■ TASKS TO CARRY OUT:
1. In the post on updating Debian, edit the passage starting with "In fact, many" and going on through "instead get locally." so that "bandwidth" becomes "data", and give that passage back.
2. Resume the post on updating Debian over dial-up, writing on from its final sentence.

■ EXTRACT TO READ:
◆ ◆ ◆ ◆ ◆ ◆ ◆
I know many dial up folks that use Debian. I would say the day to day
update stuff wont be bad, but a dist-upgrade would be time consuming.
Apt-get is good at resuming upgrades and such if interrupted, but
generally most guys I know plan the 'big' updates and let them run over
night.

But certainly on a dist-upgrade you get the packages from CD instead of
the net. Its just a matter of changing your sources.list file. :)

> I have, in the past, taken my laptop down to bandersnatch and used
> wget to grab all of the updates for Mandrake. With multiple boxes this
> makes life easier and faster.


If you have more than one Debian machine you can 'cache' your Debian
packages locally for the other machines there are several tools/packages
available for this. So you can update/upgrade one machine and have it
store/mirror the packages so the rest of your machines can get locally.

In fact, many administrators at 100 plus seat organizations just mirror
entire Debian package repository so all their users dont use any 'net'
bandwidth and instead get locally.
◆ ◆ ◆ ◆ ◆ ◆ ◆
[Entries on finding words and elements]

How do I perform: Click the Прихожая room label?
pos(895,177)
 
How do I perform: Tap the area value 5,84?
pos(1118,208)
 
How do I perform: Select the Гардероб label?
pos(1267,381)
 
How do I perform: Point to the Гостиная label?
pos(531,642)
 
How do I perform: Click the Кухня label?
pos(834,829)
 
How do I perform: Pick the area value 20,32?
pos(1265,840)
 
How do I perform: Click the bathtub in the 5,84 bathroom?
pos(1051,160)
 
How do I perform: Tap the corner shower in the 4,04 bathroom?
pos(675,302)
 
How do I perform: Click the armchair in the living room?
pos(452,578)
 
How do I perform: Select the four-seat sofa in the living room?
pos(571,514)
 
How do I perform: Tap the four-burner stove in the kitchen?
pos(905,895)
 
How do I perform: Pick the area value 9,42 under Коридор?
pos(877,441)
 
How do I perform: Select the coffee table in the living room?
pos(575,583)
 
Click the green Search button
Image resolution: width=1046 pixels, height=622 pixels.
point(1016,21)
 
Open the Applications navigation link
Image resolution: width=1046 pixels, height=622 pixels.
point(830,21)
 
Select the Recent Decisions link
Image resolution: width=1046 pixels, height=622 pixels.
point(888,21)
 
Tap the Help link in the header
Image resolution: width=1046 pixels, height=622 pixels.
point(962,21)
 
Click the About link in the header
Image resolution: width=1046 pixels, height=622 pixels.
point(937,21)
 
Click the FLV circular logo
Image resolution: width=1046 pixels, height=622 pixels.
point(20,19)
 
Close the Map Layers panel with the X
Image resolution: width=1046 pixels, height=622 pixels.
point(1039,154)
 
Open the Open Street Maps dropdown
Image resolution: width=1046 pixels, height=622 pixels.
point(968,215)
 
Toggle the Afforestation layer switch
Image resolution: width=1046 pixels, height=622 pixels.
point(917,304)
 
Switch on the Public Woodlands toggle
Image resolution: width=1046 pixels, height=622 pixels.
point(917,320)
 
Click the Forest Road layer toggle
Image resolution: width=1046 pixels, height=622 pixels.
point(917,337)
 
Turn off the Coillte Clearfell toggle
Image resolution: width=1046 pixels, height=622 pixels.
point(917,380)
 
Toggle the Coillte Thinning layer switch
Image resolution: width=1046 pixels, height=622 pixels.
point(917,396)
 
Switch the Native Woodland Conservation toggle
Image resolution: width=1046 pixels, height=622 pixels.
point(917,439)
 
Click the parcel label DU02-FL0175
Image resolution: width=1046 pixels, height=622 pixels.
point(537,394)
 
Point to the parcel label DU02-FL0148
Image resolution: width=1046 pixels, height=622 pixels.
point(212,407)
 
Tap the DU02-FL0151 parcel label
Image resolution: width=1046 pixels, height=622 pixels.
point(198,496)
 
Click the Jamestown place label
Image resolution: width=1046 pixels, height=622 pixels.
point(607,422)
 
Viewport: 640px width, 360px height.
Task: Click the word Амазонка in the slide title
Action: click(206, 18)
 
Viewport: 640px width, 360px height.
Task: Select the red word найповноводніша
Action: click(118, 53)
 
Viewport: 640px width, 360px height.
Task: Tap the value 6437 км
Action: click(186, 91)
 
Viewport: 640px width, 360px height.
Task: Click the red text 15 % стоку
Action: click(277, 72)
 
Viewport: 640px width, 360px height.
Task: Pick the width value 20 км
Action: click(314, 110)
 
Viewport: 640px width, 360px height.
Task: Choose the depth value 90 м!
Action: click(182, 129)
◆ ◆ ◆ ◆ ◆ ◆ ◆
■ THE RESPONSES:
1.
In fact, many administrators at 100 plus seat organizations just mirror
entire Debian package repository so all their users dont use any 'net'
data and instead get locally.

2.
> Any words of advice to make this transition a little smoother? How
> much trouble is it to update a box on-the-quick from source to fix a
> security problem if you aren't willing to wait for a deb package? (ie:
> apache and sshd as recent examples) Can this be done without messing
> up the package management or will I be forced to have a 'mixed system'
> like I have with Redhat and 'drake, or wait for the pkgs?


No harder than any other system. You would uninstall the package and
install from source instead. There is a special 'security' source for
sources.list, things like sshd and apache were in debian before things
were publicly announce by a day or so. Generally if is a 'large'
product and there is a vulnerbility it is in Debian ASAP.